Ho passato la serata ad abbracciare gente, come consigliano i dAri. La chiave di tutto è la curiosità. Non è un caso che il cavallo goloso sia poi diventato un delfino curioso. La mia metamorfosi è bloccata all'equina accattonevolezza. Non sono Kafka, non sono Kafka. Gli abbracci, come il sexobeat, devono essere composti da movimenti e momenti fluidi e precisi e istantanei, come un'equipe medica sul tavolo operatorio, come un'orchestra, come l'attacco della falange macedone. Non ammetto gomiti, tempie, bottoni, fili e ciocche di capelli, incisivi, popliti e unghie fuori posto.

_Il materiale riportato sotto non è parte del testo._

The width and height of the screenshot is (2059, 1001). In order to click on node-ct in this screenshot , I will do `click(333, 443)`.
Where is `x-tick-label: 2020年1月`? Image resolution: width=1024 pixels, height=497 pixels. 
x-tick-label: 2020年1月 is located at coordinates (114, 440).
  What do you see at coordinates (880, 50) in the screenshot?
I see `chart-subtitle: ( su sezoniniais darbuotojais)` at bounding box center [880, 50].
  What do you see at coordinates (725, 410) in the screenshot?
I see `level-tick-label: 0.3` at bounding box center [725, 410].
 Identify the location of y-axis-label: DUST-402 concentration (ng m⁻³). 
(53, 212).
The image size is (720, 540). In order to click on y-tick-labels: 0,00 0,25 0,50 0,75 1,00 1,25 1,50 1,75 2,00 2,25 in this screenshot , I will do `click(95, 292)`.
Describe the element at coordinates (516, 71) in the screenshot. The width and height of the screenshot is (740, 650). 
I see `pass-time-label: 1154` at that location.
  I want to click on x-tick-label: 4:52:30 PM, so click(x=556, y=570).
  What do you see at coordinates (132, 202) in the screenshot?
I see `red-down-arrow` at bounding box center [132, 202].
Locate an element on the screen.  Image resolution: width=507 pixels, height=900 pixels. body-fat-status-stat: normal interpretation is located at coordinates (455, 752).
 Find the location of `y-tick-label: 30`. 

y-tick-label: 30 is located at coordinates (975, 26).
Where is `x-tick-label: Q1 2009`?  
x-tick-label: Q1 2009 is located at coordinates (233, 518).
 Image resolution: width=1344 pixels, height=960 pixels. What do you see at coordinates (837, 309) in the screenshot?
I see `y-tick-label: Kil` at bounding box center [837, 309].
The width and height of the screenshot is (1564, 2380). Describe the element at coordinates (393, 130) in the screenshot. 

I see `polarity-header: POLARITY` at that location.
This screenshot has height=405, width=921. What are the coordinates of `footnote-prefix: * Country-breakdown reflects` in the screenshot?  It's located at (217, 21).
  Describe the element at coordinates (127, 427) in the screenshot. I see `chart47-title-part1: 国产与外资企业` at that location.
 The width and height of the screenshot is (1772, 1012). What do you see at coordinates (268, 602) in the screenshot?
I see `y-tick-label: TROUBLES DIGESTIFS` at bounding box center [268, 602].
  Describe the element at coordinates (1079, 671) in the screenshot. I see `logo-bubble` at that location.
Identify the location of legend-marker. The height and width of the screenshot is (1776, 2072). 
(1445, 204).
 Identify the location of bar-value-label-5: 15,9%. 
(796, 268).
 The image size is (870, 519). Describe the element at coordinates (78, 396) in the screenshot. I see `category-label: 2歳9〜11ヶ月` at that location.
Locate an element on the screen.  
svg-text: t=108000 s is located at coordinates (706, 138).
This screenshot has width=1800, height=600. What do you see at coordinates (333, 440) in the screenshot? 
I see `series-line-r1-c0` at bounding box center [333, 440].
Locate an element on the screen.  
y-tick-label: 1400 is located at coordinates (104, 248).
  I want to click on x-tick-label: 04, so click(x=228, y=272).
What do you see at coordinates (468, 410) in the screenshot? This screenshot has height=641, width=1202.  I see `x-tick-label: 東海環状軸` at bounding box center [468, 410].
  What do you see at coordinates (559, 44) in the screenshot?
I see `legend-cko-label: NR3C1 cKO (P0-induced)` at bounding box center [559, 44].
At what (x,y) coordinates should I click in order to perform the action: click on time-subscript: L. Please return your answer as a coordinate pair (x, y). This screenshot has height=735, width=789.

Non sono come Wordsworth con la storia lì dei Daffodils, io le cose non me le ricordo. E sono pure pigra, visto dove sto scrivendo. E una screanzata. Credo sia la prima volta dopo sette anni che sono contenta di stare qui (non sono aiutata dal solfeggio delle tende), l'estate del primo liceo non la conto perché non ero io e ora capisco perché prima l'abbia sognata, stava scritto (nella mente, in equilibrio sulle righe della storia, pronta per cadere sul mio piano) che sarebbe cicciata fuori prima o poi in altre forme nella giornata. Quand'è stata l'ultima volta che sono stata in me? Sono due anni che non-vivo e vivo di rimandi, di flash e ricordi che si sovrappongono alla realtà come radiografie, disegni su carta velina. E ora si sta chiudendo il ciclo e non solo quello (È il 1348 che ci ha reso soli e poveri) e devo riuscire a passare oltre prima che il tessuto dell'universo si richiuda su di me e mi tagli in due (è colpa sua? L'azione-distruzione è mia. Non è forse anche mia la colpa, che ogni volta voglio sfidare le sue leggi dimenticandomi di cosa sono?) come sono già stata tagliata (parlo fringese). Però M. ha detto che passerà, mi passerà sicuramente.
Ecco, e il giorno dopo è successo il finimondo.